# PROVIDED DATA
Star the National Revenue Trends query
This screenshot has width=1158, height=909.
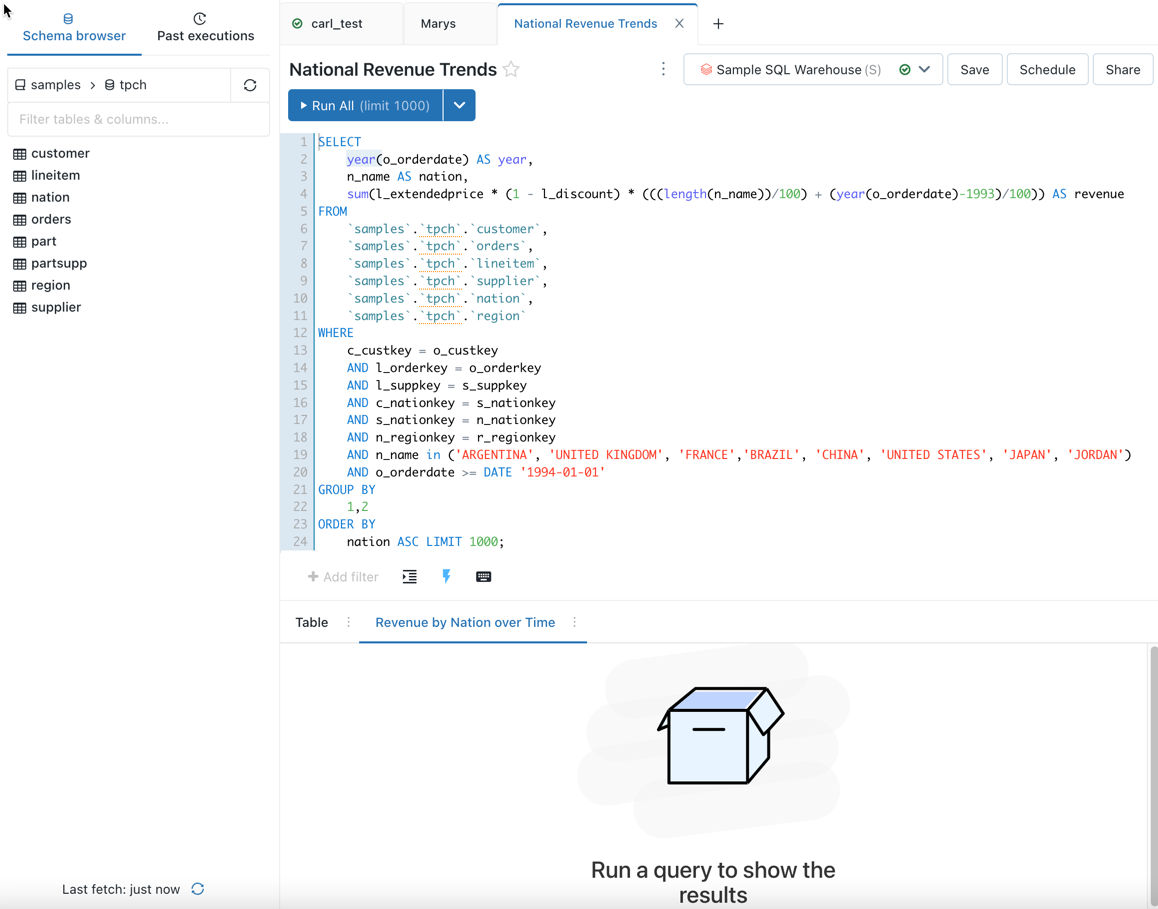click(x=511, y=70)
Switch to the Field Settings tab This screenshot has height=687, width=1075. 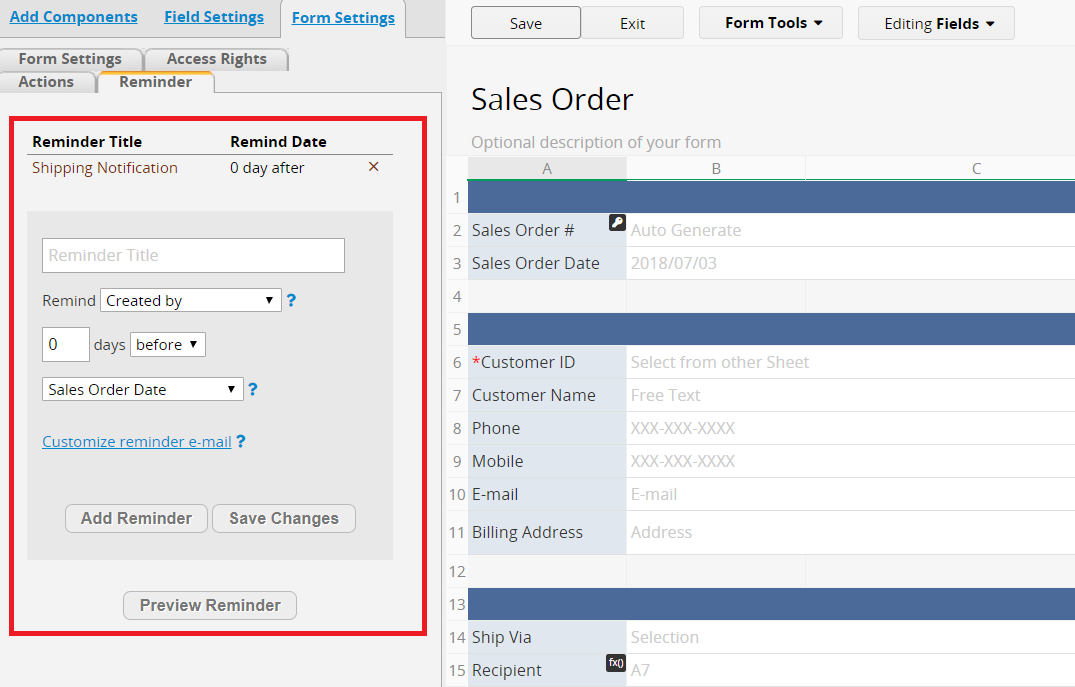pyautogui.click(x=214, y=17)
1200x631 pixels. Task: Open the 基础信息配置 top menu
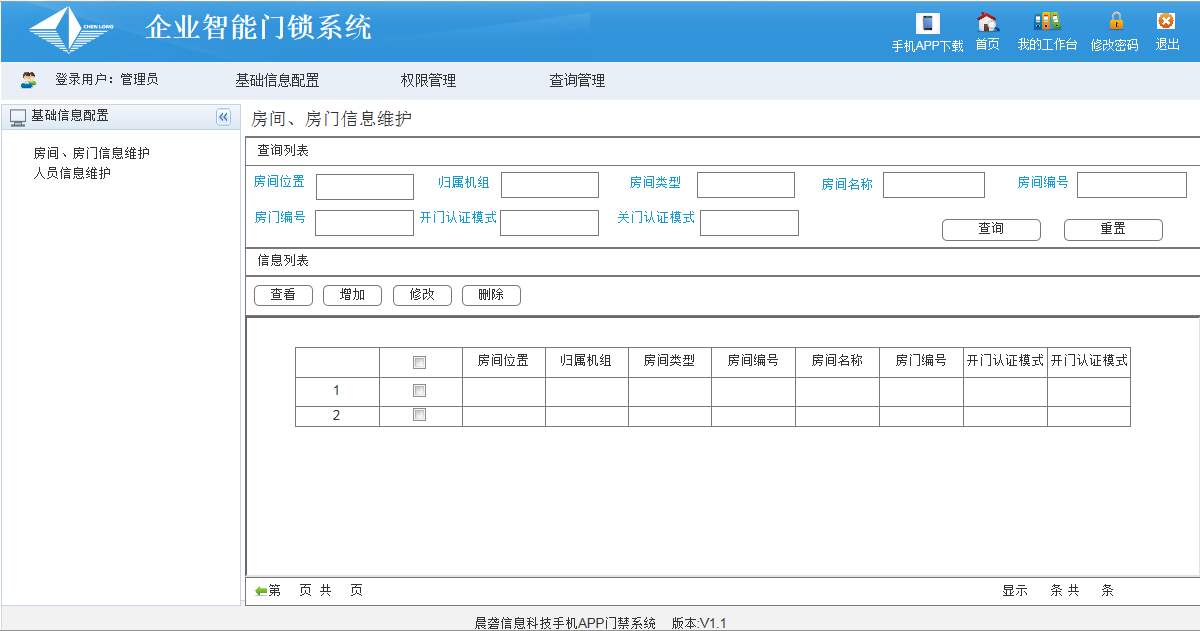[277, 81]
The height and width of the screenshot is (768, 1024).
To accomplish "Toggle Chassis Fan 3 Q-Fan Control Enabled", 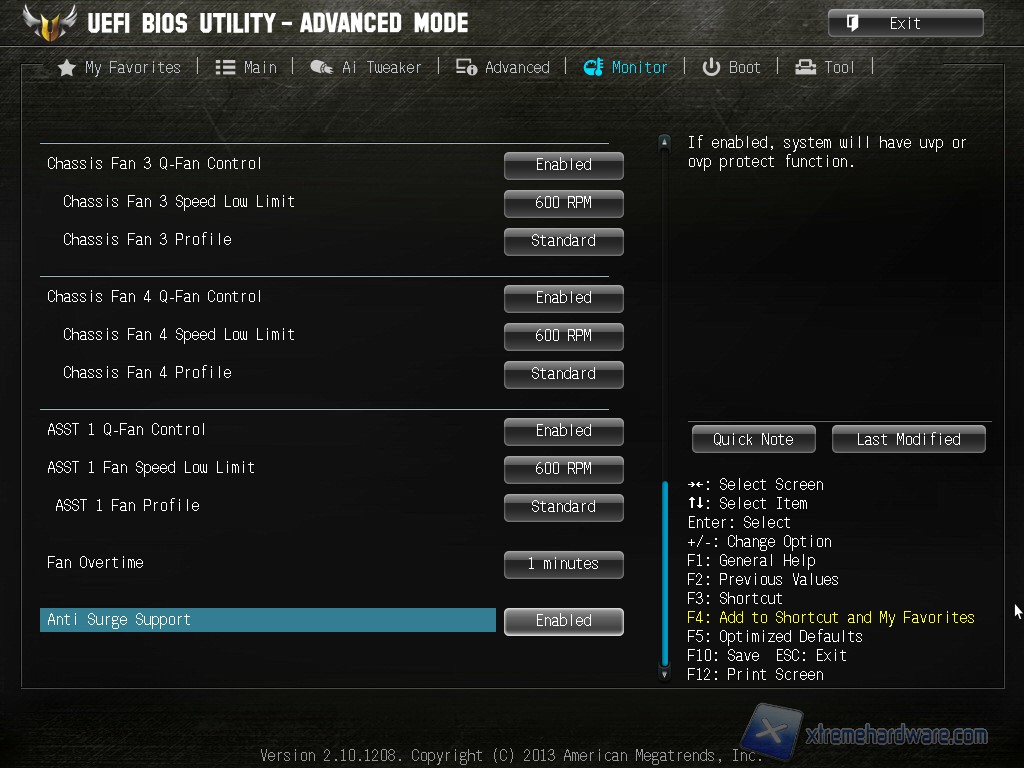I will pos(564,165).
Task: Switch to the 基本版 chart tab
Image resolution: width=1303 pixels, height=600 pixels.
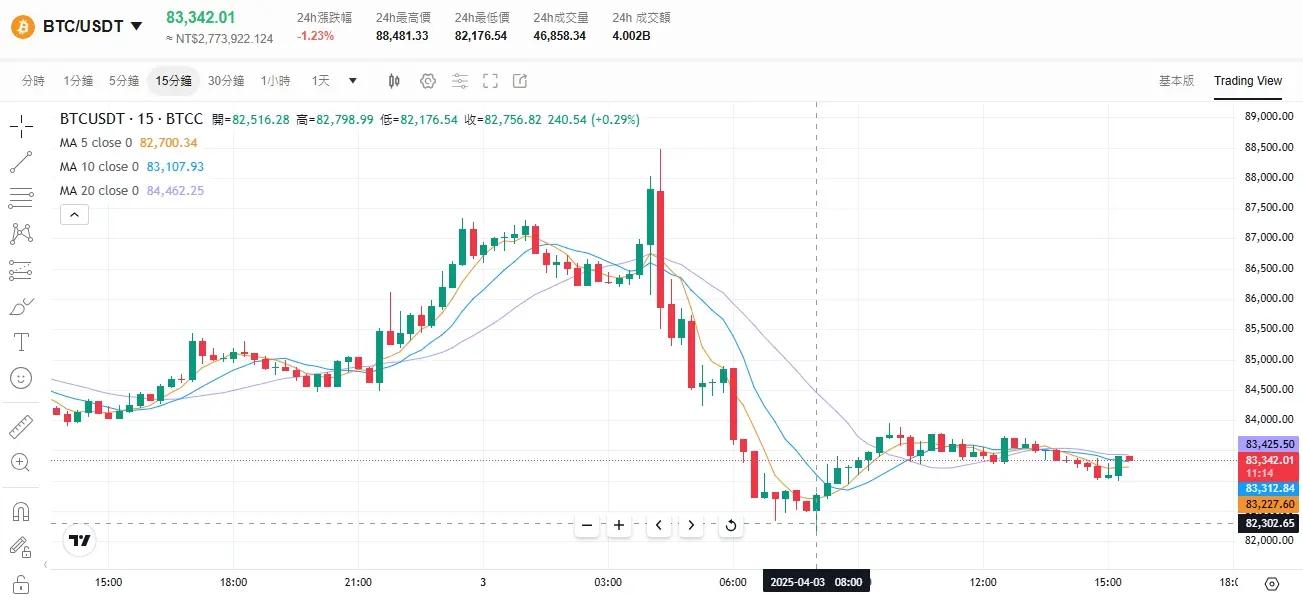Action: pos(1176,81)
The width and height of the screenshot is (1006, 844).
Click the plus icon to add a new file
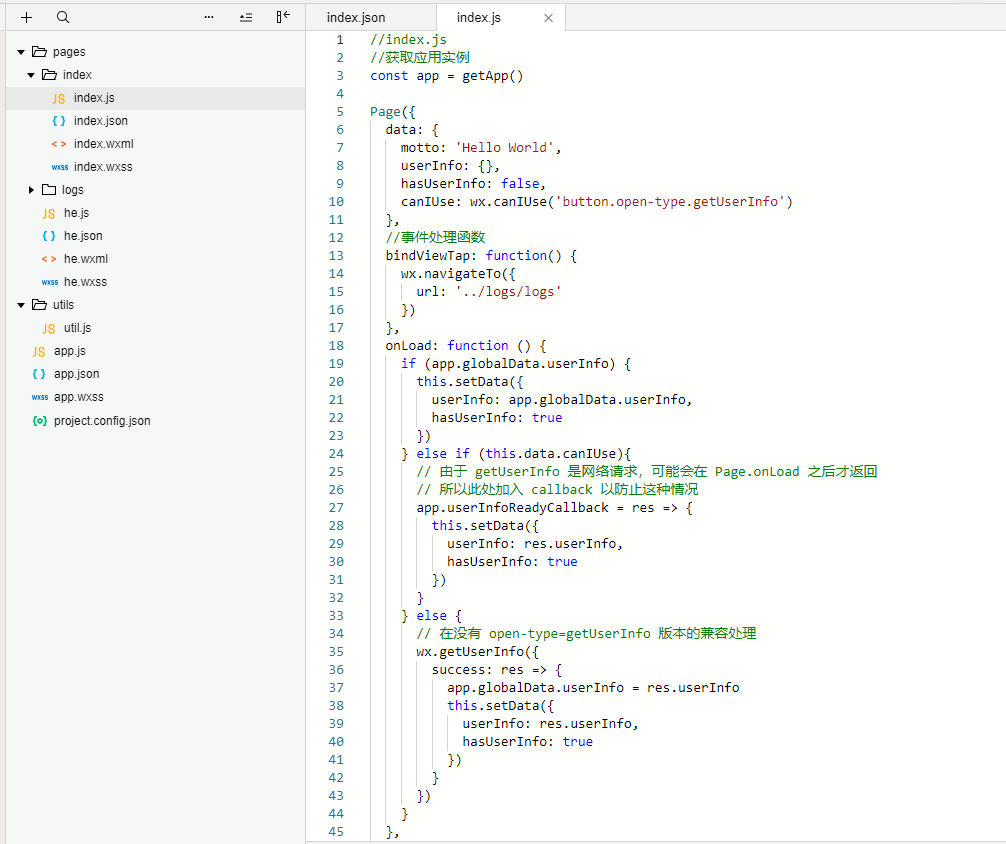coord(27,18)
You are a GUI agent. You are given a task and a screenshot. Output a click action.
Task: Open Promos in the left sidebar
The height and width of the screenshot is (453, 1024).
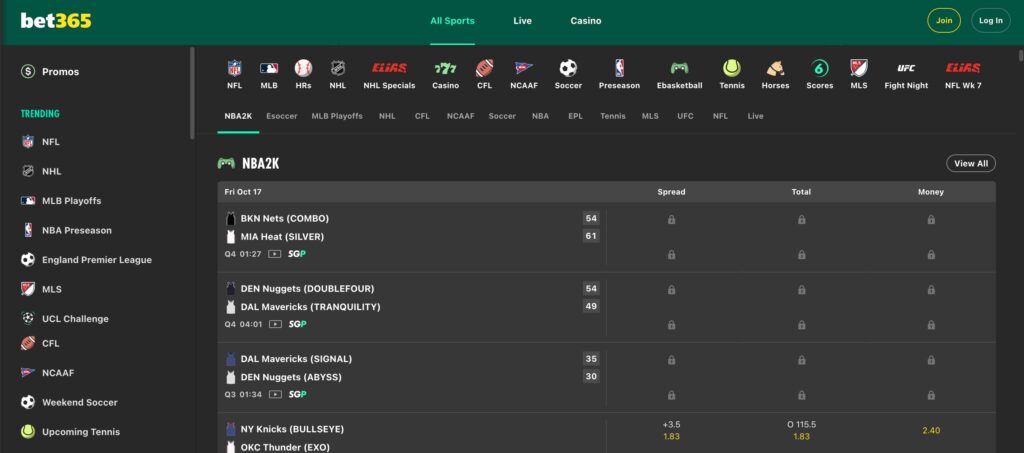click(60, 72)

# REQUIRED WORK
The lines to return run from the line containing "The height and width of the screenshot is (453, 1024)." through the last line of the records. Give them exactly, omitting pictures.

# RESULT OF THIS EXERCISE
The height and width of the screenshot is (453, 1024).
click(60, 72)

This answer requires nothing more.